Il Profetismo

Il termine profeta vuol dire colui che annuncia, che proclama. L'accento, quindi, è posto più sull'attività dell'uomo che è chiamato a parlare che sulla capacità di predire il futuro, pur senza escluderla. Il termine ha un significato più ampio, in quanto racchiude anche quello di essere chiamato. Questo è confermato, anche dal fatto che presso i profeti biblici è quasi sempre presentata la chiamata al loro ministero profetico.
Il profetismo, anche se non è un fenomeno esclusivo d'Israele si può ricondurre a una matrice d'ispirazione religiosa; la parola del profeta, infatti, suppone un contatto con la divinità, la formulazione di un messaggio, di una predizione, ricevuti tramite una ispirazione, una visione, o una percezione del dio presso un luogo di culto o santuario.

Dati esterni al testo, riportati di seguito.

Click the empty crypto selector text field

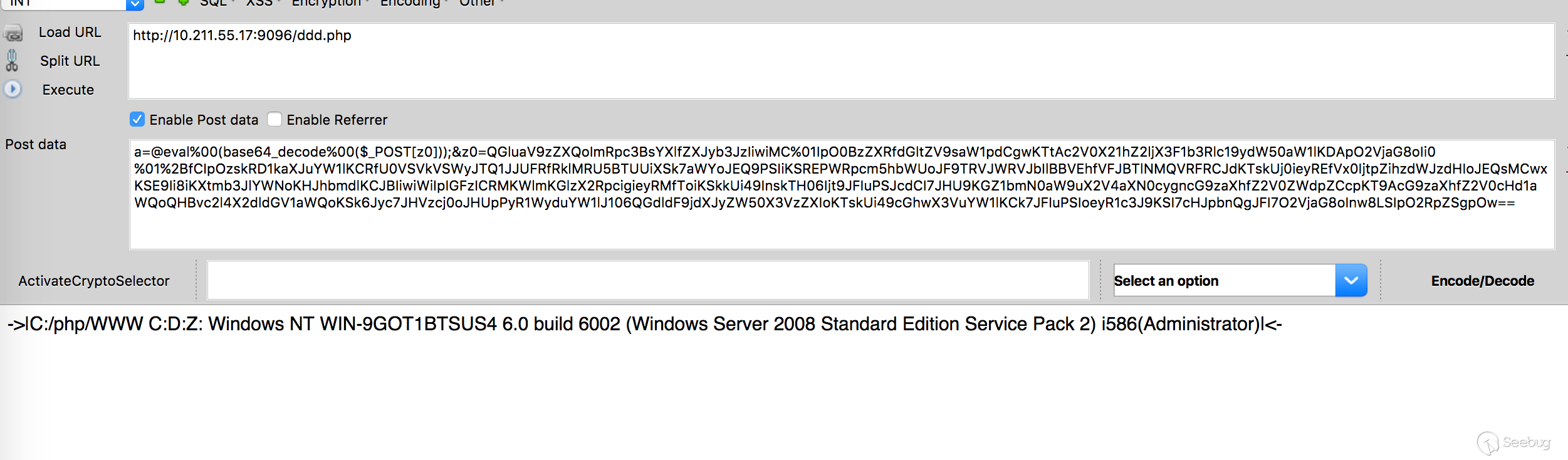tap(648, 280)
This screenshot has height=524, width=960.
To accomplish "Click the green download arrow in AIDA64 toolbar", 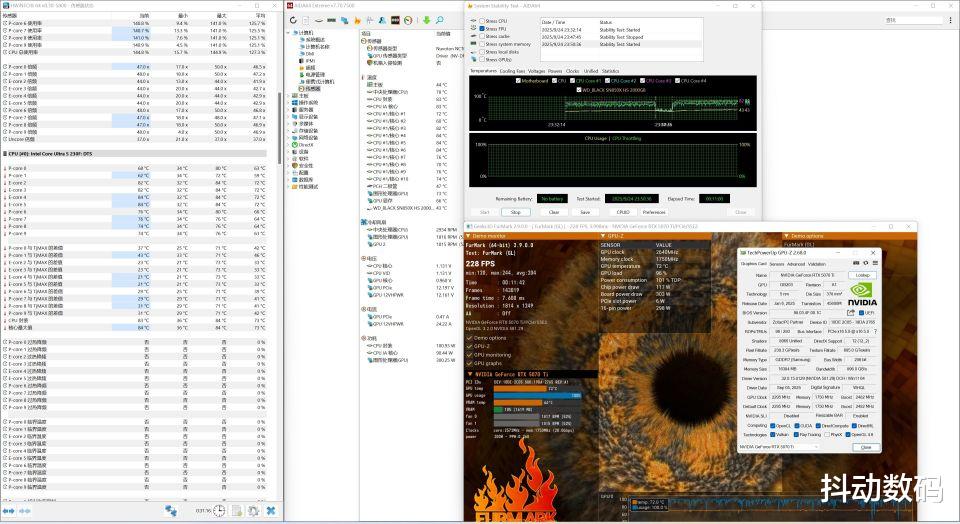I will (425, 19).

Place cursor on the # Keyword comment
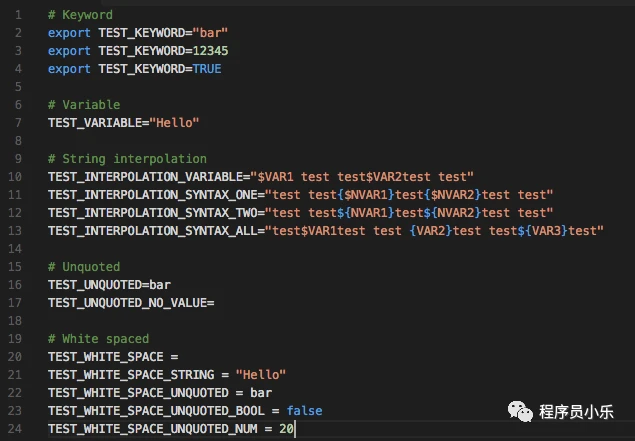(80, 15)
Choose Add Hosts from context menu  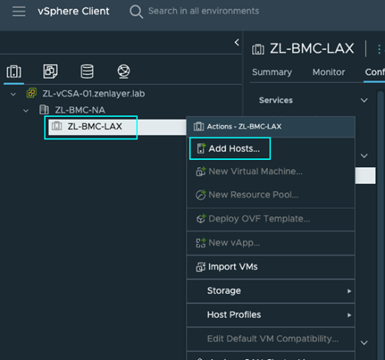pos(230,149)
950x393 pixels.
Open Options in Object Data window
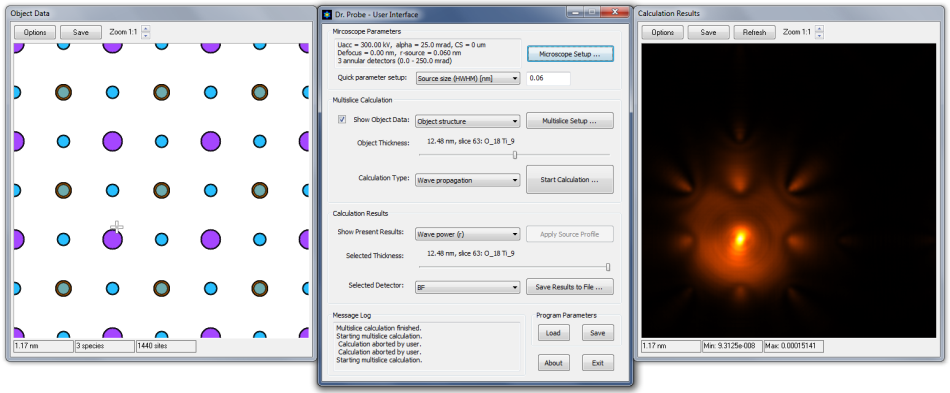(x=35, y=33)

Non esiste profeta in Israele che non si richiami agli elementi fondamentali della storia del popolo che Dio pasce. La promessa, l'alleanza, l'elezione, la liberazione, il dono della terra, il dono della discendenza, la speranza del messia, sono realtà che Israele ha sperimentato e vive, ma sono anche condizionate a un suo atteggiamento storico: la fedeltà. Quando il popolo non avverte più questo legame con il suo Dio, viene minata l'esistenza. È allora che sorge il profeta biblico con la parola di richiamo e di condanna. In questo il profeta non è sorretto da nessuna ideologia, che lo leghi a correnti o persone, ma è caratterizzato dalla totale e assoluta libertà.